Education and behavior change science will remain central to these policy initiatives. Even the best-designed protective equipment is ineffective if not used correctly and consistently. Research in this domain is examining how players, parents, and coaches perceive concussion risk, how marketing claims about gear influence behavior, and which educational strategies actually lead to sustained changes in practice. Future interventions may use interactive digital tools, virtual reality, or personalized feedback derived from sensor data—such as showing an athlete their own impact exposure over a season—to reinforce safe techniques and adherence to recommended protection, including proper mouthguard wear.

Longitudinal cohort studies, following athletes over many years, will be crucial for clarifying the long-term consequences of repeated concussive and subconcussive exposure and for evaluating the cumulative benefits of multi-layered prevention strategies. These studies can track not only head injury histories but also cognitive function, mental health, and quality of life into adulthood and beyond. For mouthguards, the emphasis will likely remain on documenting sustained reductions in dental trauma, but future work may also explore whether chronic patterns of jaw-mediated impacts are associated with particular brain or temporomandibular joint outcomes, and whether specific guard designs influence these trajectories.

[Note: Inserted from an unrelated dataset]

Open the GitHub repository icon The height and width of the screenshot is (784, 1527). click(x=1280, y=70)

Ethical and regulatory questions are also emerging as part of the research landscape. As smart mouthguards and other wearables collect increasingly detailed, individualized impact data, stakeholders must address issues of data ownership, privacy, and the potential for misuse. There is ongoing debate about who should have access to real-time or cumulative impact information—athletes, parents, coaches, medical staff, or governing bodies—and how these data should influence decisions about play eligibility, position assignments, or career longevity. Future concussion prevention frameworks will need to balance the benefits of granular monitoring against the risks of coercion, stigmatization, or over-reliance on numerical thresholds at the expense of clinical judgment.

Research agendas are gradually expanding beyond traditional elite and youth organized sports to include recreational activities, emerging sports, and under-studied populations. Community leagues, informal play, and activities such as skateboarding, cycling, and roller sports may not always use helmets or mouthguards consistently, yet they account for a significant share of head and dental trauma. Understanding the unique patterns of injury, barriers to protection, and cultural attitudes in these settings will be essential for designing inclusive prevention strategies. Future work may explore low-cost, highly accessible mouthguard options, novel outreach methods, and partnerships with schools and community organizations to extend concussion and dental injury prevention far beyond professional stadiums and formal competitions.